If I had a custom amplifier built, I might have two lines in and several out, for headphones, and then the question becomes whether to have separate channels or not, such that I could be listening to one source while my daughters listen to (a)different source(s). But then we might as well just grab our mp3 and CD players and headphones and drive away in intergenerational isolation, as is already the case, most of the time. But there is nothing like good music on car speakers. I think back to when I put the speaker for the am radio of my 55 chevy into the rear deck and had it reverberating from the depth of the trunk cavity. The first of the boom-boom cars. Boom-boom is not what we get with ear buds, and if we want the whole neighborhood to hear we don’t want to have two or three music sources at one time. Still, we might want that option, and hence we have choices, choices, choices, and it is the job of technology to give us choices, and it is our job to make the choices about technology. I have, by the way, switched two paragraphs ago from writing on my phone to writing on the desktop, and now words are almost as free-flowing and far flung as the choices we are pondering.
We have stepped perhaps into the third area of deliberation, which is getting the sound from the unit to one’s ears, and yet questions about getting it from the player to the amplifier, if there is to be one, are with us still. Once I have an installed or plugged-in amp unit, I could use an FM transmitter. Which is more hassle, trying to get a good signal through the air waves or fumbling with tangled cords? Well, since the FM transmitter has to get its signal from something it needs a line-in cord from the audio unit (MP3 player, etc.), so you might as well just plug that into the installed amplifier. There are players with FM transmitters built in (and receivers, too, for that matter! They're called radios-- Don’t forget Garrison Keiler on Saturday afternoons on Public Radio!) But if we have FM transmitters, maybe they should just send to the headphone(s) directly. Maybe we should all just have our own portable radios and hold them to our ears. (I find myself walking into the store with my unplugged phone still playing Dylan or Jonathan Settel through its tiny speaker, and I hold it to my ear like the good old days. How high-tech is that!)
Regarding FM transmitters, these raise the question of whether or not to use Bluetooth, the amazing little radio system that lets units of various kinds who have been properly introduced communicate with each other whenever their paths cross. Little electronic people, sort of. Bluetooth headphones and headsets are an item, these days. By the way, FYI, headsets are mono units with a microphone and are used for phones, while headphones are stereo units for music. I can get a hybrid set that does both, but it is not wireless. And, by the way, phones have 2.5 mm. jacks, while other audio jacks are 3.5 mm. (1/8"), and the adaptors are a little hard to find and increase the awkwardness and the chance of bad connections, making wirelessness more attractive. My phone has bluetooth for a headset but does not employ it for stereo music. (A unit that did could send to a bluetooth headphone or an adaptor that produced an audio signal for the amplifier, whatever that might be, and then it could play through what are known as speakers, which produce an amazing pressure variation in the air that a human ear can translate into meaningful and beautiful music.

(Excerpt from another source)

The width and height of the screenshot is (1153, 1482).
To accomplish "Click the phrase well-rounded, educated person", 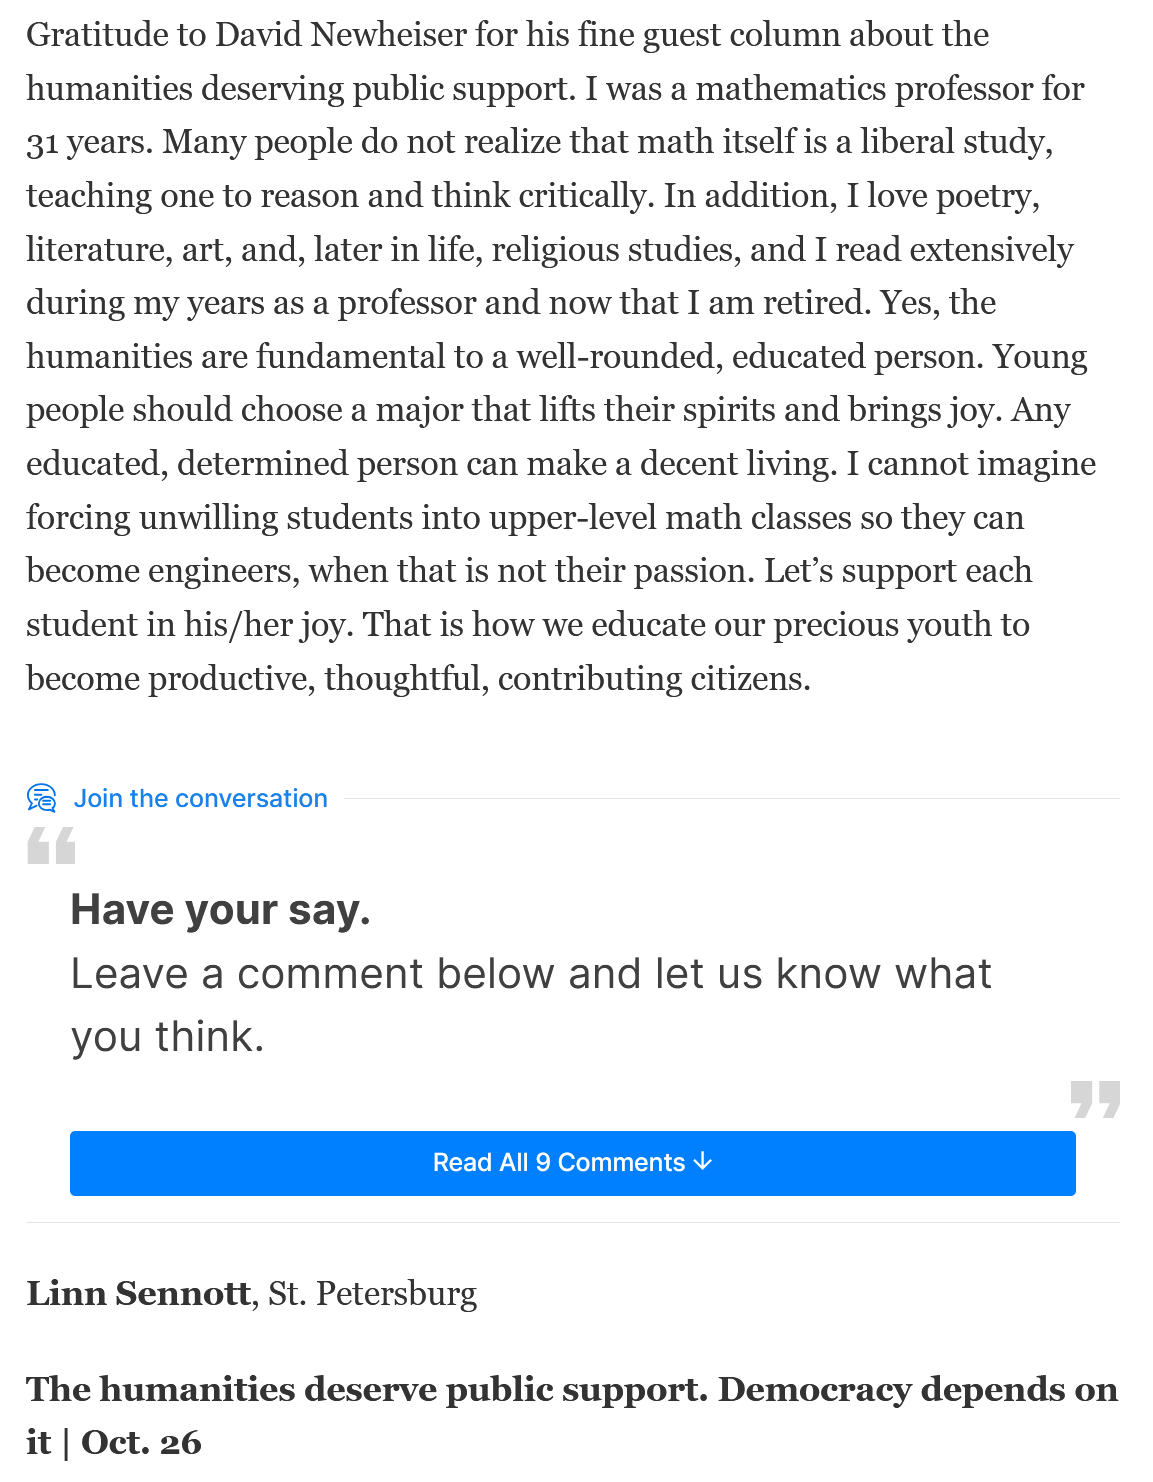I will pyautogui.click(x=750, y=357).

Maybe the only way to end this nervous technophilo-phobic diatribe is to pause while meditating on the wonders of God’s own natural means of blessing us with beautiful sounds.
On the other hand, the nervous technoxious guy writing this wants to return once more to the matter of how his phone could be connected to unlimited data on the internet, whether through phone signals supplied at a price by Verizon or by a bulky attachment that gives his phone wi-fi capability—and those of you in the market probably won’t want to go without wi-fi, if airports and hotel rooms and coffee shops are your cup of tea, that is, your preferred work environment. With the wi-fi adaptor he could use the home network and others, but he could also buy a bluetooth adaptor for his PC and then send the internet through the wall to the SmartPhone in the bedroom. All of this is, of course, is predicated upon the proposition that the supreme objective of life is CONNECTEDNESS. And with that there is a story that I share often with my imaginary techie friends.
We were all working hard at why a computer named Shalom, owned by my sweetheart, was shutting off randomly. This laptop, six years old (like my desktop), has a wonderful reputation for serendipity, as recounted in the work-in-progress companion essay, “The Hiccup Theory.” (linked here when both are finished.) It was Shalom that effortlessly broke through the home network fog and got my computers talking to each other and to her. But Shalom has fainting spells, and they had crept up to a frequency that was alarming. One morning as I frantically tried to complete a task and head for work, as I gave up and turned the laptop off, I saw that the power cord had just become detached from the power adaptor in the line. I didn’t know there was even a joint there, and I found that when fully attached it is not a loose connection, so probably it had been gradually getting looser until that day. I ended up thinking that 90% of the problem was nothing but a loosely connected cord.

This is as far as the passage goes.